For those of you under contract as family caregivers, how do you bill hours? Do you bill for driving to and from their home? How about sitting with them while they eat a meal, and that kind of thing?
I will be contracted to care for my parents full time and need to prove at least 30 hours of work for my divorce settlement (with a child) and am trying to figure out what I can and can't bill them for.
- Your parents' income and assets
- Their specific care needs
- How your state deals with Medicaid
I would talk to an elder attorney (on the parents' dime - this is about figuring out their care plan) whose specialties include personal care contracts, state employment law as pertains to family caregivers, Medicaid spend-down and planning specific to your state. Depending on a lot of factors, you may want to either:
1) Set your parents up as a business (or one of them as a sole proprietorship) and utilize a payroll service to pay you on an hourly basis under a formal employment contract. This can ensure that your wages are not looked at as a gift for Medicaid and tax purposes, provide you with formal employment experience and social security history, offer a framework to obtain insurance to cover injuries/damages that occur within the employment, and provide you with access to unemployment benefits in the future. You'll need to track your hours as you go, submit them to the payroll service, and you'll operate as a W2 employee for your income taxes.
2) Establish a lump-sum personal care contract. With this option, you do some math to calculate the amount of time you'll provide services multiplied by a realistic wage for those services and predict forward based on your parents' life expectancy per actuarial tables to come up with a single estimated amount. You could drill down to different pay rates by type of duties, an expected increase in care level over time, etc. This too would be considered payment for work vs. a gift for Medicaid and income tax purposes.
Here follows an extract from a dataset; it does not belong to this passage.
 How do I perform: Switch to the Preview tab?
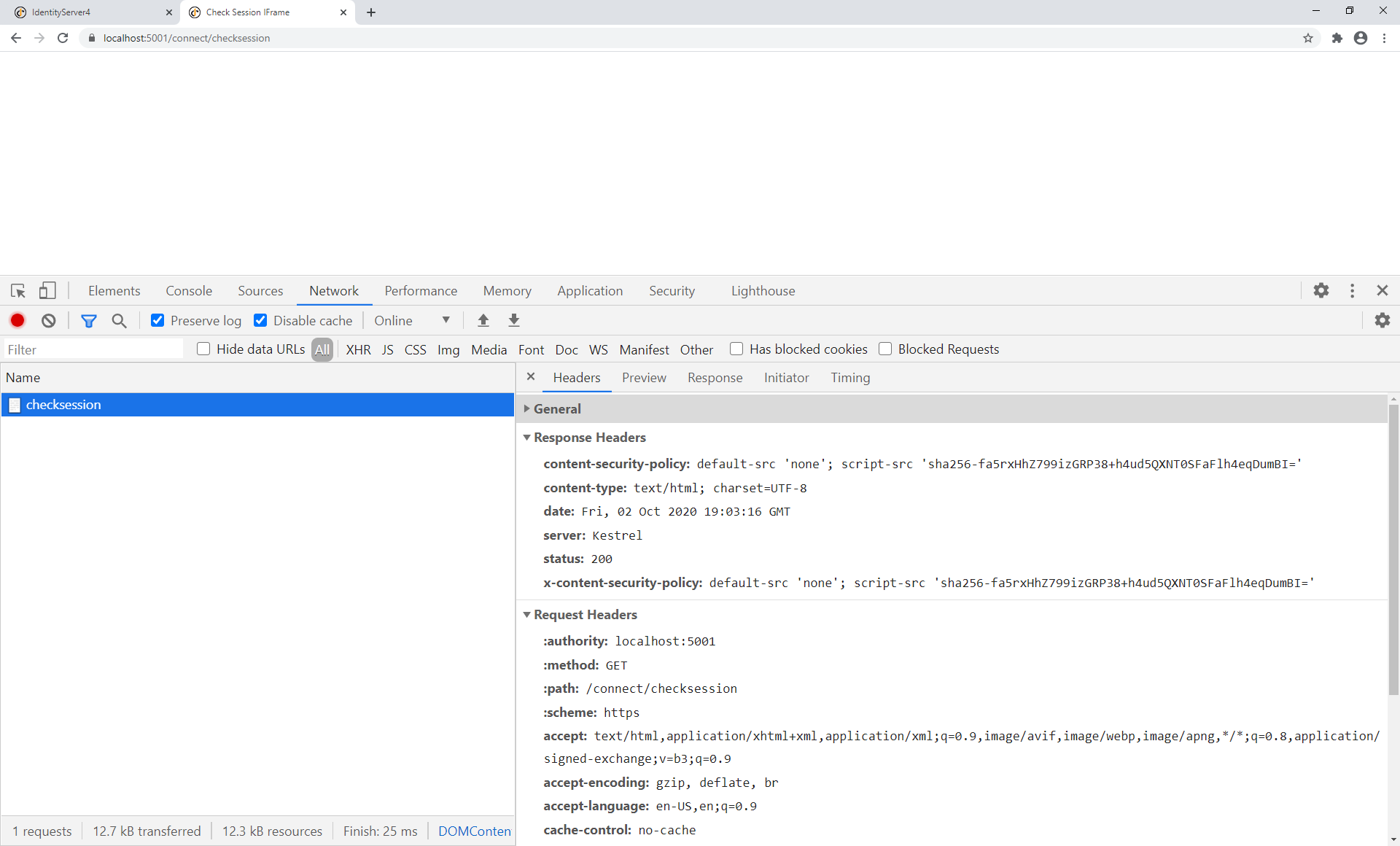click(x=644, y=378)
To avoid one ginormous tax bill to you, typically the lump sum could be set up in a trust that would pay out on a regular basis like a paycheck.
With either approach (or a combined approach or something else the attorney figures out) you need to do some research on ADLs (mostly about physical needs) and IADLs (includes shopping, meal prep, financial mgmt, etc) to come up with a detailed breakdown of their current and projected needs.
Prior to living together, I would treat everything spent together as working time and their home as your job. You don't get paid for travel time to and from your office, but you do get paid for time (and expenses/mileage) for any transport related to them while "on duty." Your employment contract should detail exactly how to calculate hours spent sleeping over if you occasionally do so for their benefit vs. yours.
When living together, you're going to have to do some projections (and maybe some trial runs) of how to calculate your hours. And are they moving into yours, or you moving into theirs? Will you be cooking the same foods? Is someone going to pay rent? You might consider counting time you spend supporting BOTH yourself/your child and your parents at a 50% level (i.e., one hour making dinner for both = 0.5 hr paid time). On the other hand, time you spend at home that you could otherwise be elsewhere (like when kids are in school) because they MIGHT need help is caregiving time whether you're specifically engaged with them at any given moment or not.
As you noted, it's more difficult to figure out while cohabitating, but keep in mind that companionship, housekeeping, outings, entertainment -- all of that can fall under paid caregiving. Perhaps it's more difficult to consider the value of your time when you have a history as an unpaid parent and home manager, but there are time/energy/opportunity costs to being present to support your parents vs. time that could otherwise be spent being paid as an employee elsewhere. Don't give up too much simply because you're under the strain of not having a work history you can leverage outside the home -- your time and energy is finite and valuable.
It does seem like more than half of the answers on this site are "see an elder attorney" and "it depends on your state" but those are all too often the correct responses :)
AND…..
also the amount of care a person needs has to have a resonable assessment of the type of care they need. Like each of your parents doctors do on their letterhead or on their prescription pad a listing of ADLs that mom or dad each are “at need” for. Having this just establishes that it’s all legit. If your hubs or his atty wants to go all pit bullie on the divorce settlement they can tear apart any document that was just done DIY by your placing the # of hours and why it was supposedly necessary. If this is an antagonist divorce, his atty is being paid to make you look like a fool or to be foolhardy or to be a conniving scheming witch of a spouse and parent. None of these are good looks for you. Get your attorney to do this.
When I submitted cost of care for my Husband (when doing taxes) The time and travel to doctors and hospital were counted. (check the IRS for billing travel) So if you take them anywhere you can count that towards your hours. You can't count the time it takes you to get from your house to theirs. (If you stop to pick up a prescription though then you are "on the clock".
If you are sitting with them while they eat to ensure that they are eating safely? Chewing, swallowing, not "pocketing" food..then that is part of their care.
If you are sitting with them while they eat and you are folding laundry then that is part of your task as a caregiver.
I would say from the time you arrive at their home until the time you leave that is "billable" as part of their care.